== YOUR TASK ==
Please copy out the passage about Jourdain in full, word for word.

== TEXT BLOCK ==
Jourdain attended the University of Oxford where she studied classics obtaining a third-class degree. While there she met actress Janette Ranken and the pair moved to London, where they lived together. The relationship came to an end when Ranken married Ernest Thesiger in 1917.

==Career==
Jourdain began her career ghost-writing as Francis Lenygon for the firm of Lenygon & Morant. dealers in furnishings with a royal appointment, who were also the fabricators of carefully crafted reproductions, especially of Kentian furnishings, some of which have been displayed in public collections for decades.

The finely honed writing that distinguishes Jourdain's work must be partly credited to careful pre-editing by her lifelong friend and domestic partner, the novelist Ivy Compton-Burnett. The couple lived together from 1918 until Jourdain's death in 1951. Members of their circle speculated on whether they were lovers: Compton-Burnett referred to herself and Jourdain as "neutrals". Jourdain's papers are archived at the Victoria and Albert Museum, London, but some of her unpublished translations of poems by Jose Maria de Heredia, Pontus de Tyard and Gérard de Nerval are among Compton-Burnett's papers at King's College, Cambridge.

(Rows from a screen grounding dataset)
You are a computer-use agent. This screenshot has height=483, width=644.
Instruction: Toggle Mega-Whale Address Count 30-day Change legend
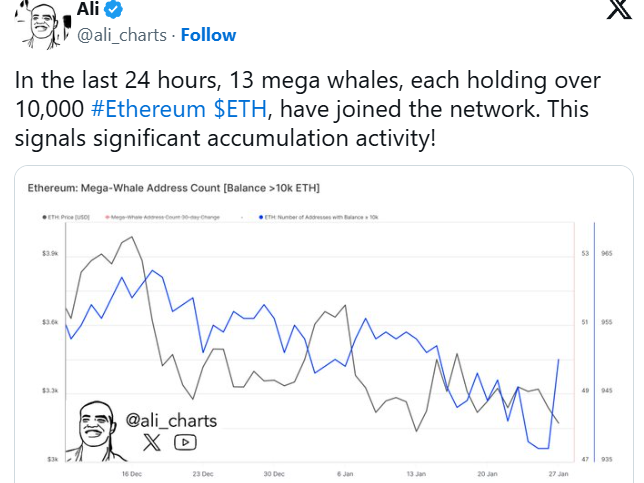pyautogui.click(x=163, y=217)
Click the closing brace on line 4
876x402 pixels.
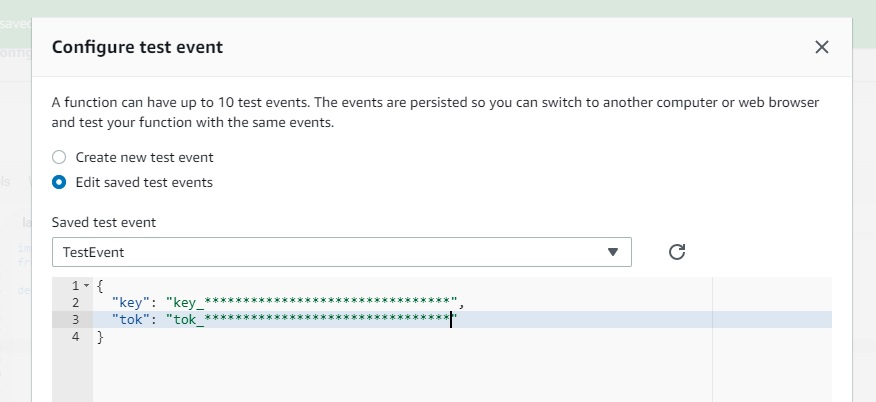[99, 337]
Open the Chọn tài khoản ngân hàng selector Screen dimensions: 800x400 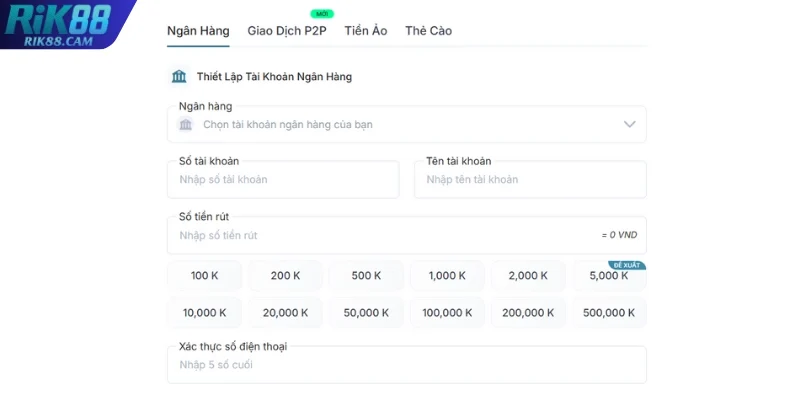(400, 125)
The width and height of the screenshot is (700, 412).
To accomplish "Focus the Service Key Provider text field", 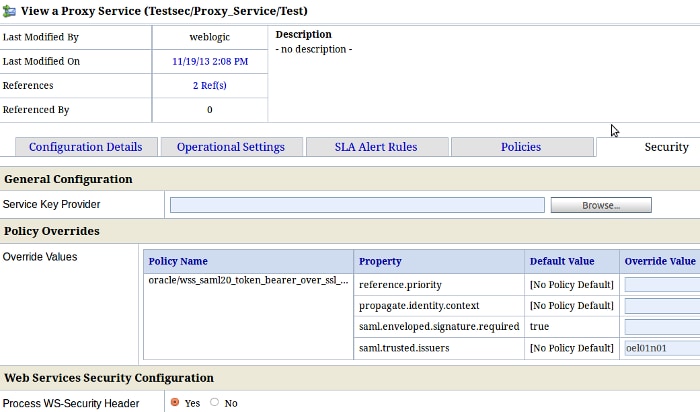I will (357, 205).
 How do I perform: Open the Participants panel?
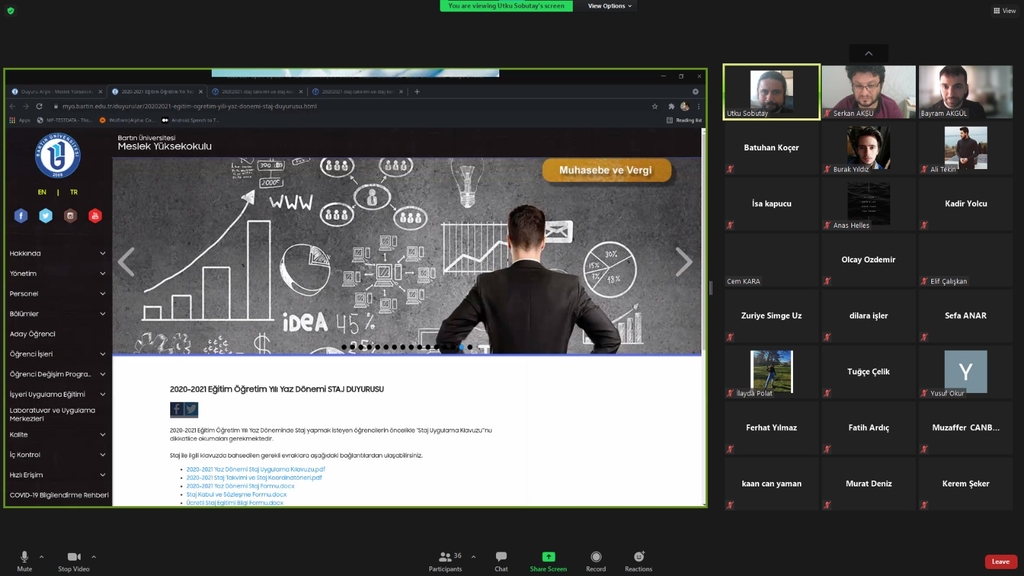point(445,558)
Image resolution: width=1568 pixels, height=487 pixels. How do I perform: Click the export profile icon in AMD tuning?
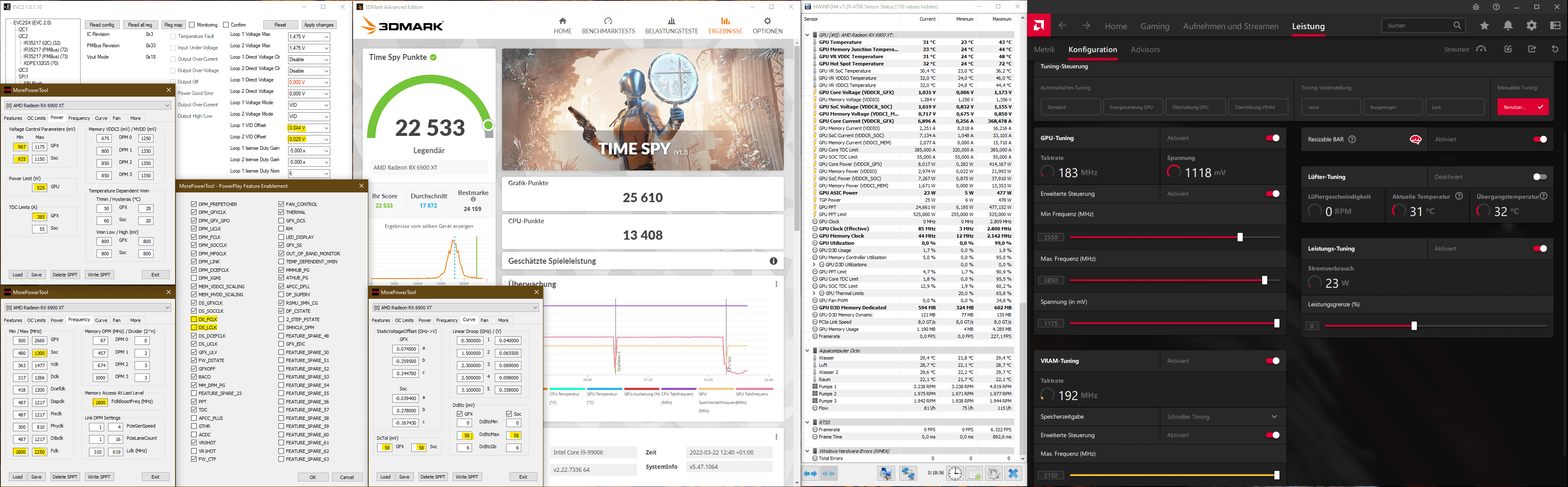[1532, 49]
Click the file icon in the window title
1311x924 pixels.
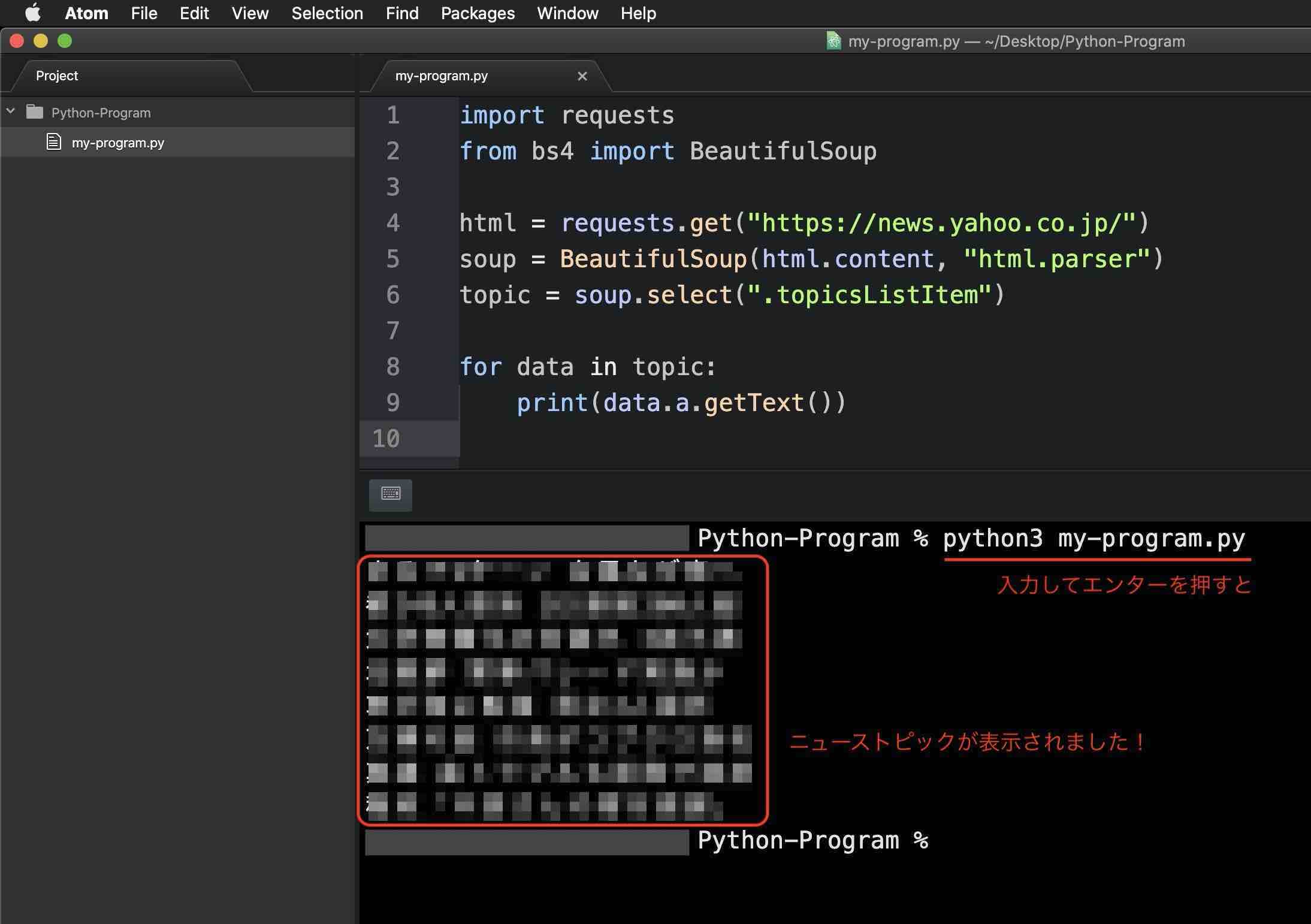[x=833, y=41]
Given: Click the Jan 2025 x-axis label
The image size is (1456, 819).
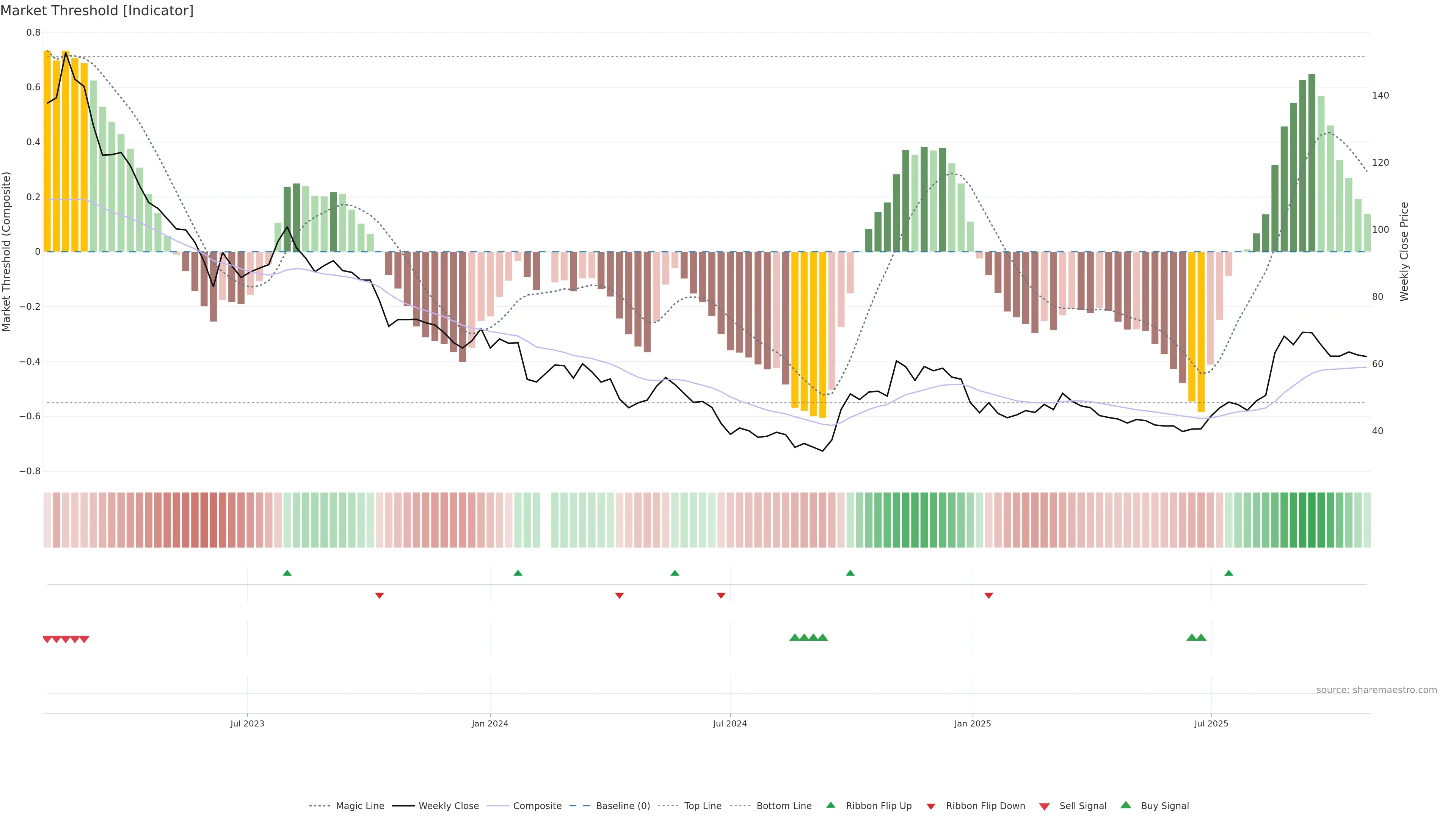Looking at the screenshot, I should click(x=972, y=723).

== WRITTEN ANSWER ==
Jourdain attended the University of Oxford where she studied classics obtaining a third-class degree. While there she met actress Janette Ranken and the pair moved to London, where they lived together. The relationship came to an end when Ranken married Ernest Thesiger in 1917.

==Career==
Jourdain began her career ghost-writing as Francis Lenygon for the firm of Lenygon & Morant. dealers in furnishings with a royal appointment, who were also the fabricators of carefully crafted reproductions, especially of Kentian furnishings, some of which have been displayed in public collections for decades.

The finely honed writing that distinguishes Jourdain's work must be partly credited to careful pre-editing by her lifelong friend and domestic partner, the novelist Ivy Compton-Burnett. The couple lived together from 1918 until Jourdain's death in 1951. Members of their circle speculated on whether they were lovers: Compton-Burnett referred to herself and Jourdain as "neutrals". Jourdain's papers are archived at the Victoria and Albert Museum, London, but some of her unpublished translations of poems by Jose Maria de Heredia, Pontus de Tyard and Gérard de Nerval are among Compton-Burnett's papers at King's College, Cambridge.